# TASK
Transcribe the listing exactly; drop the images.

# DATA LISTING
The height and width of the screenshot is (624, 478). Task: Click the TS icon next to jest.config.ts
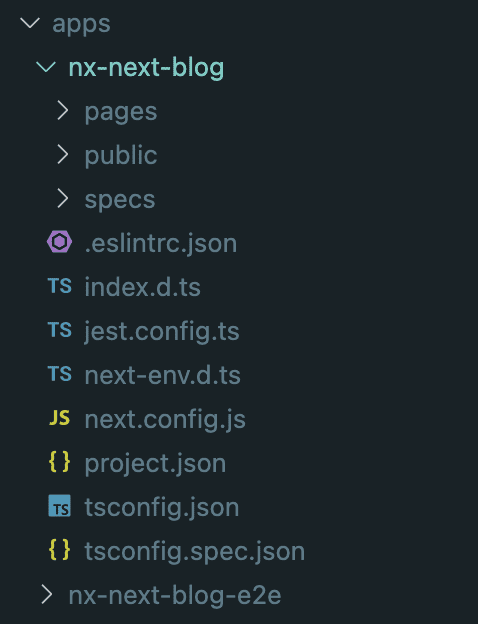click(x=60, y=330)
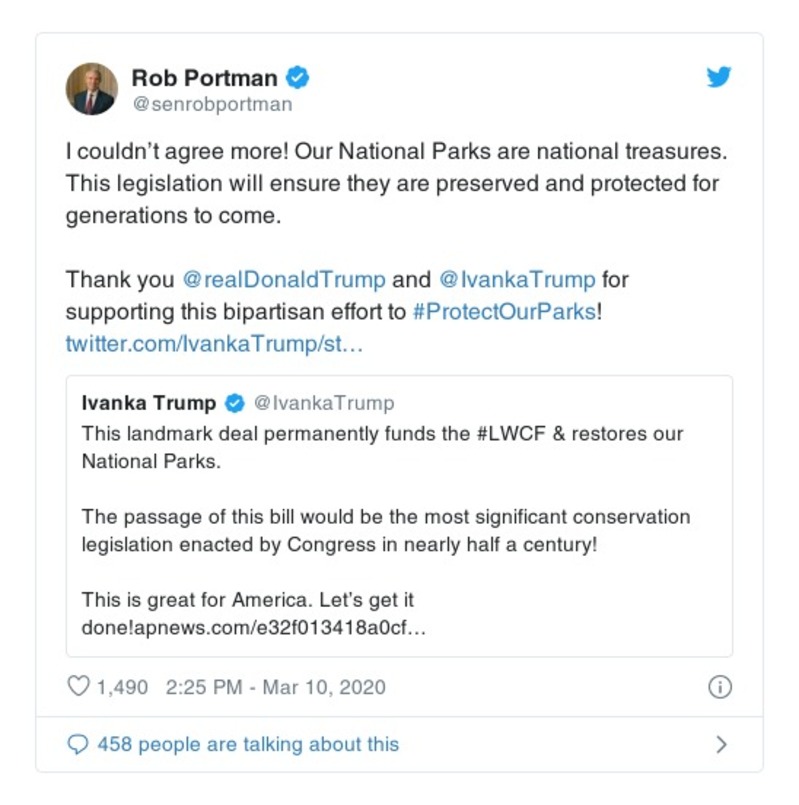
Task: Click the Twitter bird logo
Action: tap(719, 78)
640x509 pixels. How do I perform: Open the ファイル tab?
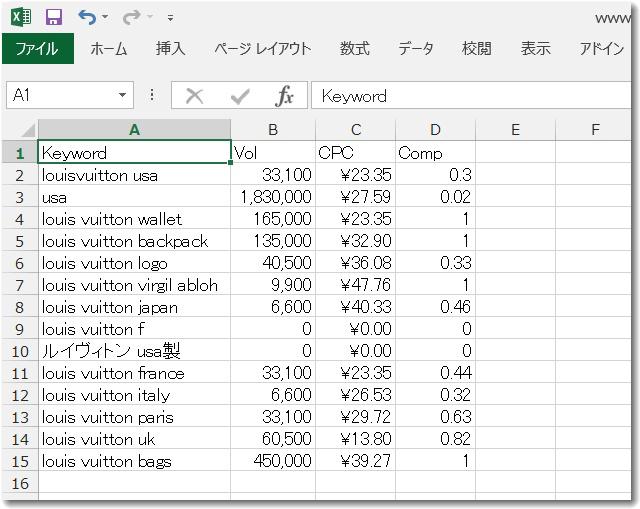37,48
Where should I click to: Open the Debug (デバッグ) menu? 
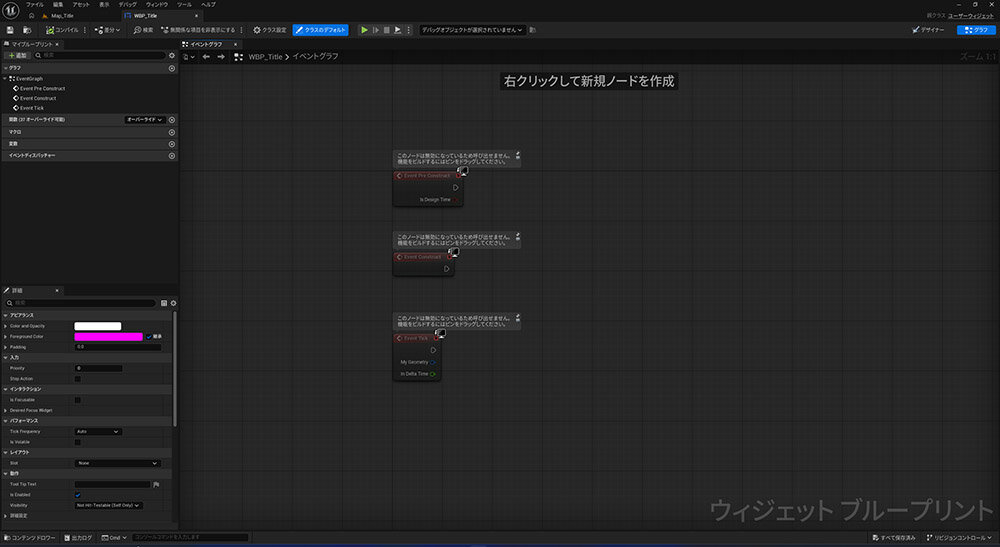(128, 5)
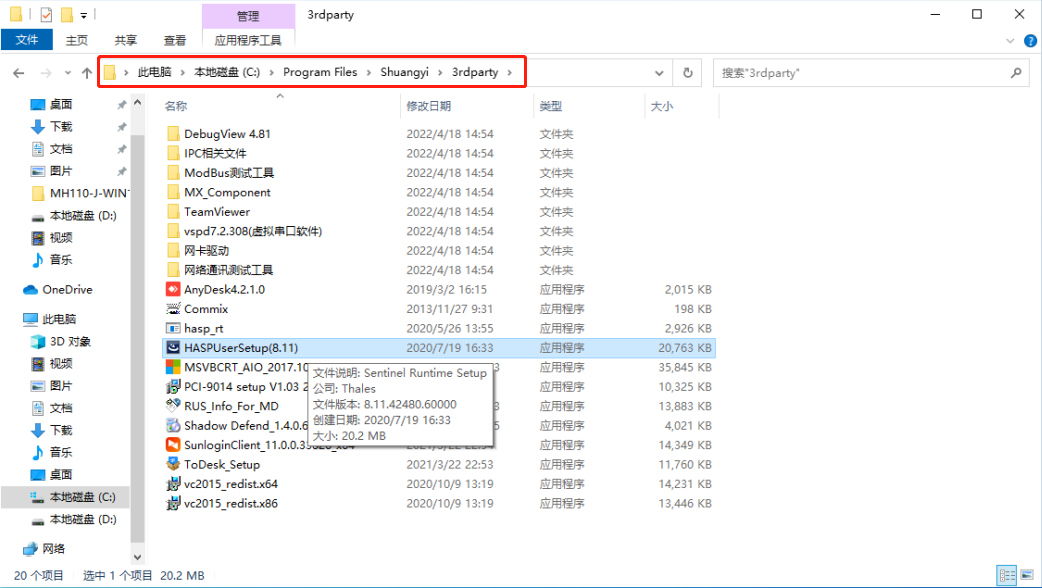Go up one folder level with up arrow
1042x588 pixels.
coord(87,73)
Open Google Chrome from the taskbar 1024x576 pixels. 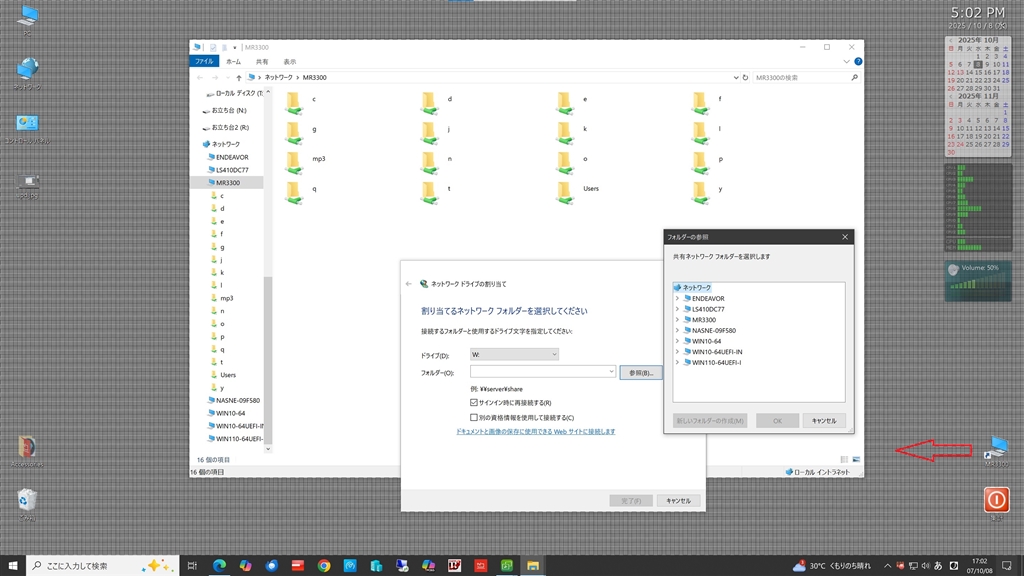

# OUTPUT OF THE TASK
The height and width of the screenshot is (624, 478). Task: Click the TS icon next to jest.config.ts
click(x=60, y=330)
Task: Click the Twitter bird logo
Action: tap(719, 78)
640x509 pixels. How do I perform: Open the ファイル tab?
37,48
Where should I click to: Open the Debug (デバッグ) menu? 
(128, 5)
Go up one folder level with up arrow
1042x588 pixels.
coord(87,73)
Open Google Chrome from the taskbar 1024x576 pixels. 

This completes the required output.